Stored items:
-*-*-

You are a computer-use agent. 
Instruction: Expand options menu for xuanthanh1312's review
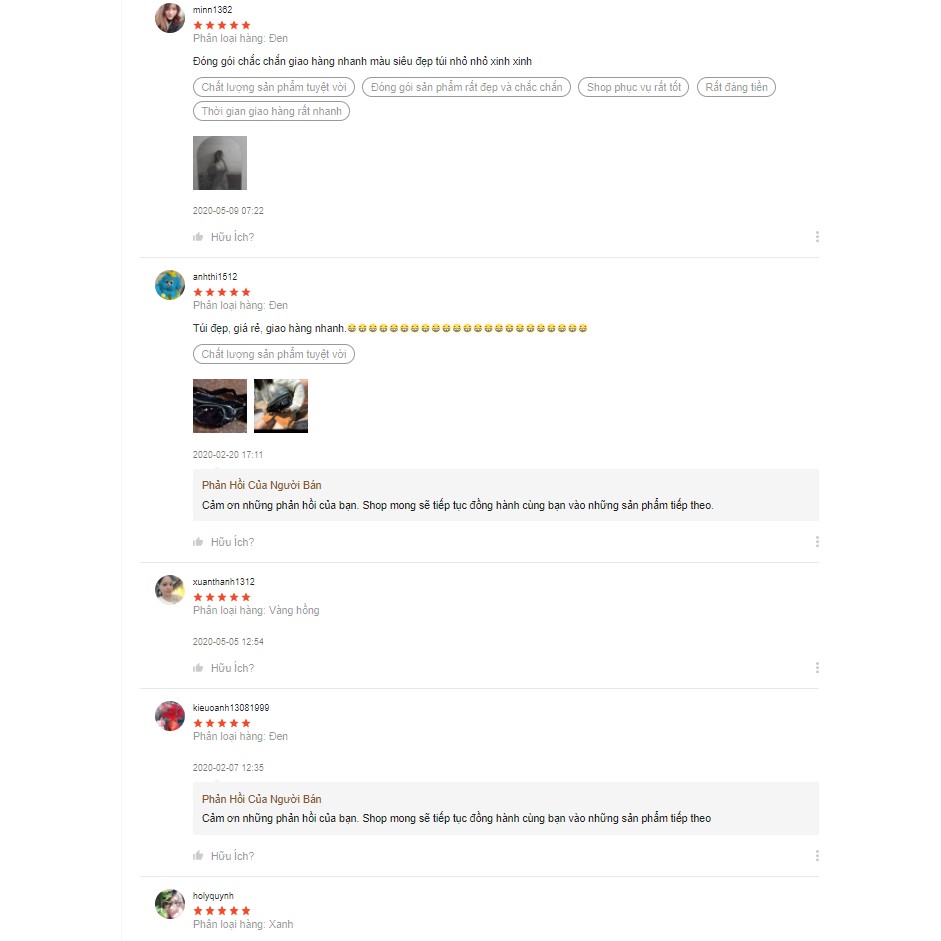point(817,668)
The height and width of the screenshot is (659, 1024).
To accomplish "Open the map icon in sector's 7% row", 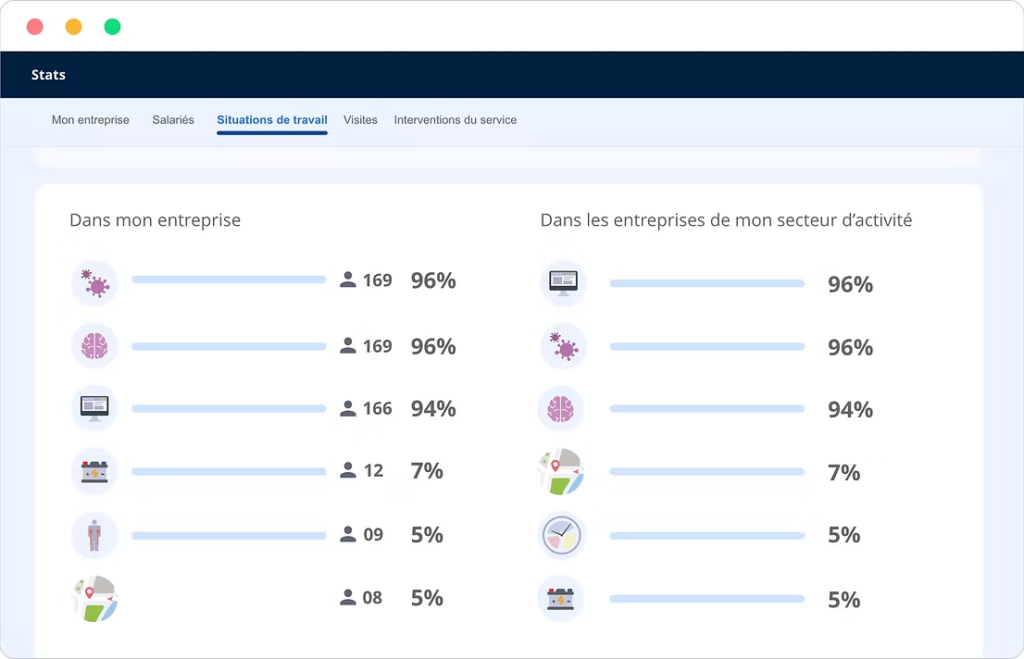I will (560, 472).
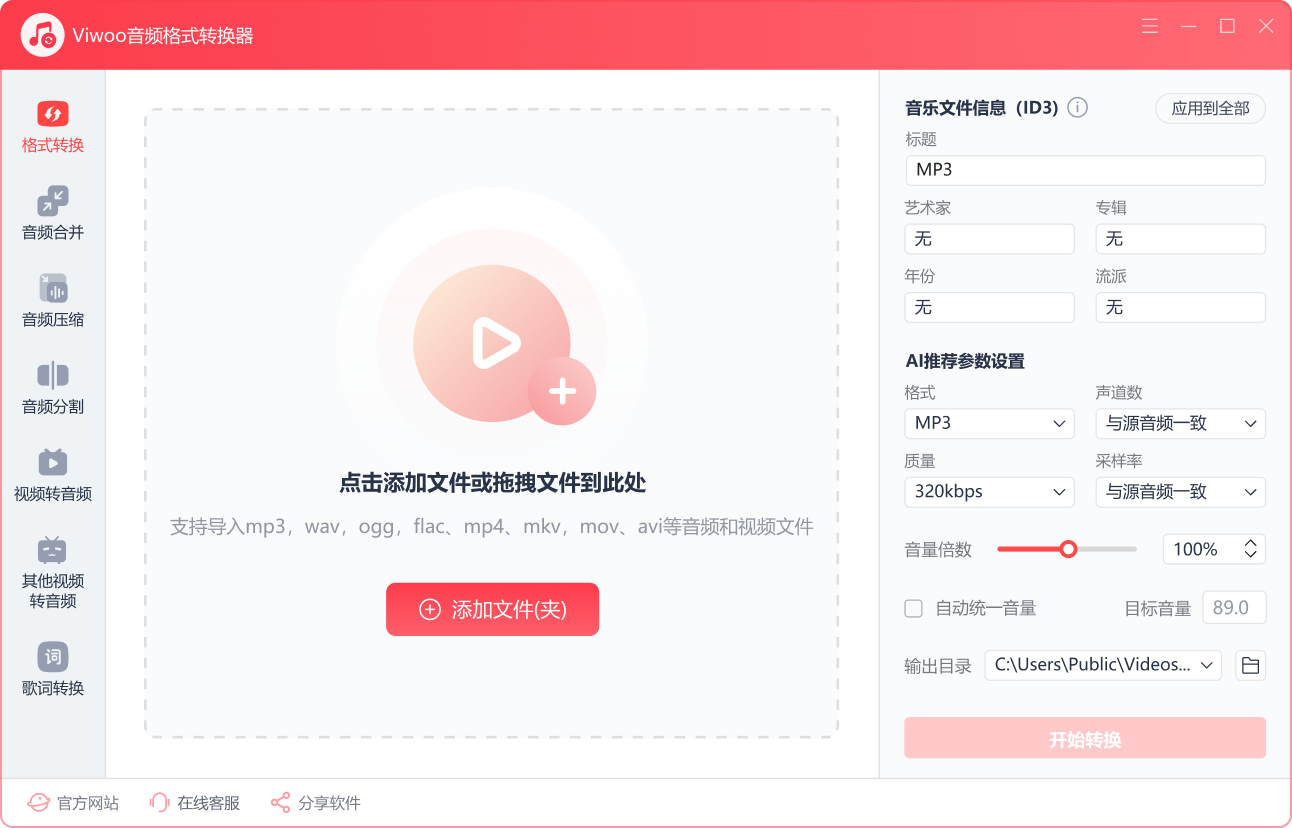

-*-*-

Required task
Pull out each line of the listing above that contains the word "options", and copy those lines as they appear.

Answer below
Instruction: Expand options menu for xuanthanh1312's review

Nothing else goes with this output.